No country should assume it won’t get cases. That could be a fatal mistake, quite literally.
This virus does not respect borders. It does not distinguish between races or ethnicities. It has no regard for a country’s GDP or level of development.
The point is not only to prevent cases arriving on your shores. The point is what you do when you have cases.
But we are not hopeless. We are not defenseless. There are things every country and every person can do.
Every country needs to be ready to detect cases early, to isolate patients, trace contacts, provide quality clinical care, prevent hospital outbreaks, and prevent community transmission.
There are some vital questions that every country must be asking itself today.
Are we ready for the first case? What will we do when it arrives?
Do we have an isolation unit ready to go? Do we have enough medical oxygen, ventilators and other vital equipment?
How will we know if there are cases in other areas of the country?
Is there a reporting system that health facilities are all using, and a way to raise an alert if there is a concern?
Do our health workers have the training and equipment they need to stay safe?
Do our health workers know how to take samples correctly from patients?

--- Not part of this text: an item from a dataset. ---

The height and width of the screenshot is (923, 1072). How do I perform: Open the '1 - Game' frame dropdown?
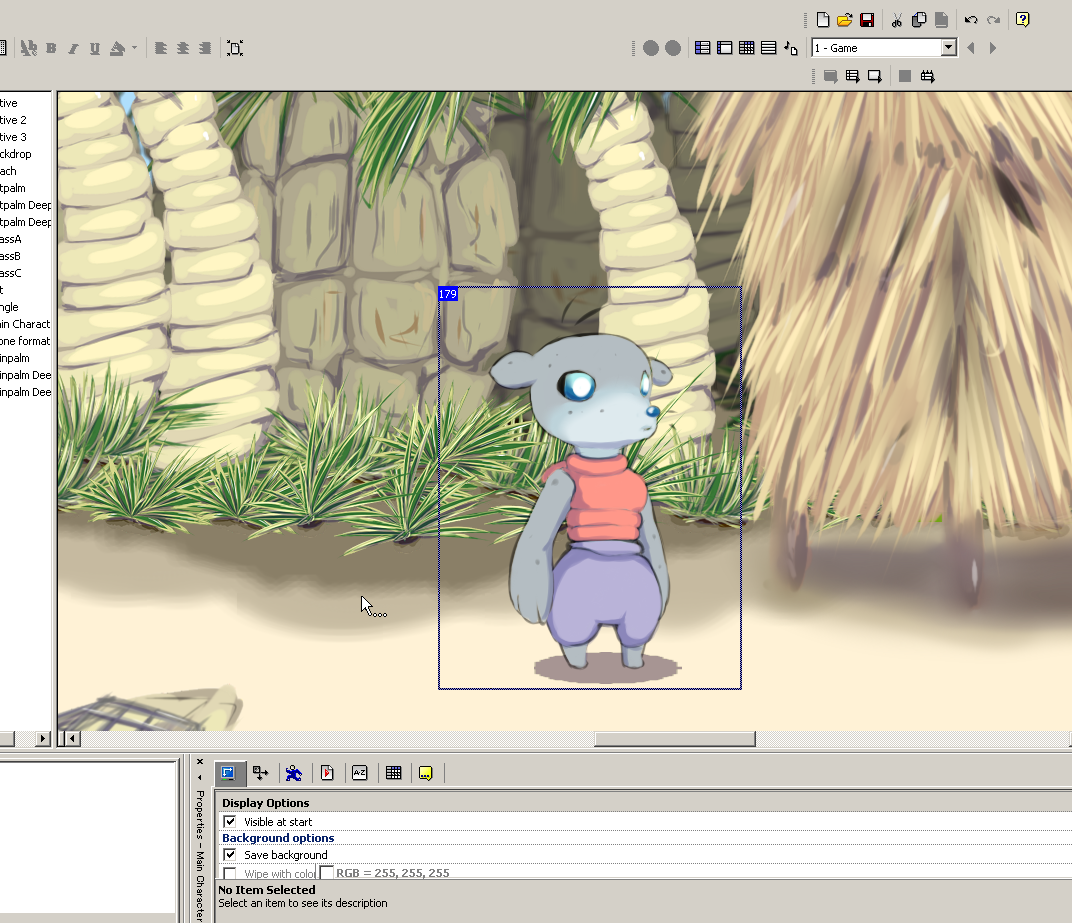(948, 48)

Do we have the right measures at airports and border crossings to test people who are sick?
Do our labs have the right chemicals that allow them to test samples?

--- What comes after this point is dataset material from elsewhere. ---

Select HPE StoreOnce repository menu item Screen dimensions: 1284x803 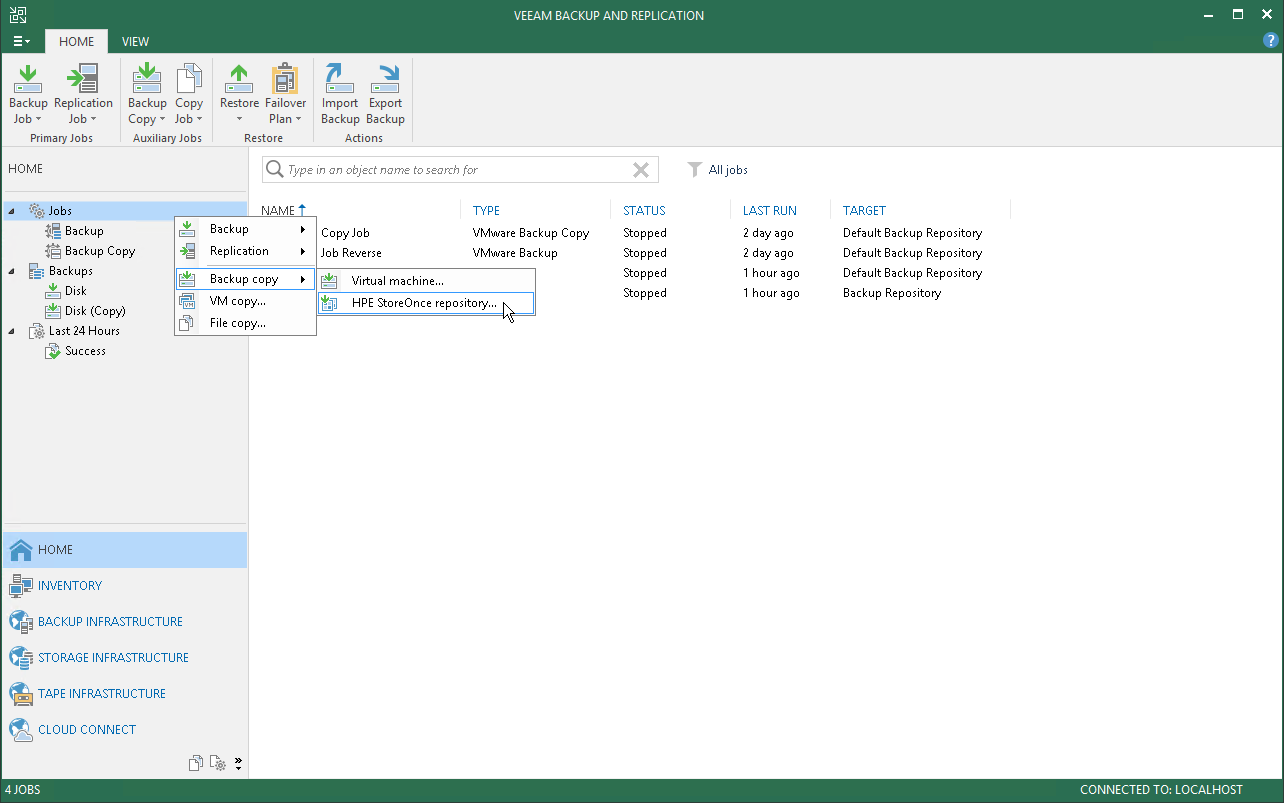(424, 303)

Are we ready to treat patients with severe or critical disease?
Do our hospitals and clinics have the right procedures to prevent and control infections?
Do our people have the right information? Do they know what the disease looks like?
It’s not usually a runny nose. In 90% of cases it’s a fever and in 70% of cases a dry cough.
Are we ready to fight rumours and misinformation with clear and simple messages that people can understand?
Are we able to have our people on our side to fight this outbreak.
These are the questions that every health minister must be ready to answer now.
These are the questions that will be the difference between 1 case and 100 cases in the coming days and weeks.
If the answer to any of these questions is no, your country has a gap that this virus will exploit.
Even developed countries could be surprised.
Our message continues to be that this virus has pandemic potential and WHO is providing the tools to help every country to prepare accordingly.
We’ve shipped testing kits to 57 countries and personal protective equipment to 85 countries who need it.
We have trained more than 80,000 health workers through our online courses, in multiple languages.
We’ve issued operational guidelines, with concrete actions countries can take in eight key areas to prevent, detect and manage cases.
The guidelines also include key performance indicators, and the estimated resources needed to prepare for and respond to a cluster of up to 100 cases. This is not enough, so we will do more.
WHO stands ready to support every country to develop its national plan.
Once again, this is not a time for fear. This is a time for taking action now to prevent infections and save lives now.
Fear and panic doesn’t help. People can have concerns and rightly so. People can be worried and rightly so. The most important thing is to calm down and do the right things to fight this very dangerous virus.